> [Brief]: Each line below should be written out exactly, with none skipped.

Extracted records
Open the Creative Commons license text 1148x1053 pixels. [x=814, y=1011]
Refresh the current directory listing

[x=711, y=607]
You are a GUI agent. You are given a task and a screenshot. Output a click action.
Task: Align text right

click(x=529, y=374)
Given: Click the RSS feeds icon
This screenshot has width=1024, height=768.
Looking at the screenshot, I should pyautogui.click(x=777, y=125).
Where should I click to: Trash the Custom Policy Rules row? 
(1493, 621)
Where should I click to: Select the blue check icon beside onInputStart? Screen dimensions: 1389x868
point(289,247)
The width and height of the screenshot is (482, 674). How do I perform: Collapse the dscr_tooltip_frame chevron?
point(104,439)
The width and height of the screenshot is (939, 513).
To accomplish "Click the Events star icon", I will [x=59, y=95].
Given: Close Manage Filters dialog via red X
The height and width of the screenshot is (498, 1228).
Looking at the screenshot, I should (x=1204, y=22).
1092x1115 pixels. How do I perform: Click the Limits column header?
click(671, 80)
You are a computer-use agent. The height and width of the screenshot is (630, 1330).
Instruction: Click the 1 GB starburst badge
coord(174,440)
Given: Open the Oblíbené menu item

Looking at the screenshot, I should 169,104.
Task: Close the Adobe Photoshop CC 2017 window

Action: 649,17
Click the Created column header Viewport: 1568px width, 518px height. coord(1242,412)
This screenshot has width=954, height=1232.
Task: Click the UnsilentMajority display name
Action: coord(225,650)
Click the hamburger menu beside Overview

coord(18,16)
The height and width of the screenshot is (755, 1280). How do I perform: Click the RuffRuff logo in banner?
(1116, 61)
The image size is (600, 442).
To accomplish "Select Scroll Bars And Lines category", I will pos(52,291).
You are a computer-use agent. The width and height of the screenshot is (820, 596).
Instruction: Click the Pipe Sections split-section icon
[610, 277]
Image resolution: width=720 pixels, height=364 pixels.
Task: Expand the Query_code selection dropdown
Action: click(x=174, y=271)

> [Completed exercise]:
Open the Creative Commons license text 1148x1053 pixels. [x=814, y=1011]
Refresh the current directory listing

[x=711, y=607]
You are a GUI agent. You are given a task and a screenshot. Output a click action.
Task: Align text right

click(x=529, y=374)
Given: Click the RSS feeds icon
This screenshot has width=1024, height=768.
Looking at the screenshot, I should pyautogui.click(x=777, y=125).
Where should I click to: Trash the Custom Policy Rules row? 
(1493, 621)
Where should I click to: Select the blue check icon beside onInputStart? Screen dimensions: 1389x868
point(289,247)
The width and height of the screenshot is (482, 674). How do I perform: Collapse the dscr_tooltip_frame chevron?
point(104,439)
The width and height of the screenshot is (939, 513).
To accomplish "Click the Events star icon", I will [x=59, y=95].
Given: Close Manage Filters dialog via red X
The height and width of the screenshot is (498, 1228).
Looking at the screenshot, I should (x=1204, y=22).
1092x1115 pixels. How do I perform: Click the Limits column header?
click(671, 80)
You are a computer-use agent. The height and width of the screenshot is (630, 1330).
Instruction: Click the 1 GB starburst badge
coord(174,440)
Given: Open the Oblíbené menu item

Looking at the screenshot, I should 169,104.
Task: Close the Adobe Photoshop CC 2017 window

Action: 649,17
Click the Created column header Viewport: 1568px width, 518px height. coord(1242,412)
This screenshot has width=954, height=1232.
Task: Click the UnsilentMajority display name
Action: coord(225,650)
Click the hamburger menu beside Overview

coord(18,16)
The height and width of the screenshot is (755, 1280). How do I perform: Click the RuffRuff logo in banner?
(1116, 61)
The image size is (600, 442).
To accomplish "Select Scroll Bars And Lines category", I will pos(52,291).
You are a computer-use agent. The width and height of the screenshot is (820, 596).
Instruction: Click the Pipe Sections split-section icon
[610, 277]
Image resolution: width=720 pixels, height=364 pixels.
Task: Expand the Query_code selection dropdown
Action: click(x=174, y=271)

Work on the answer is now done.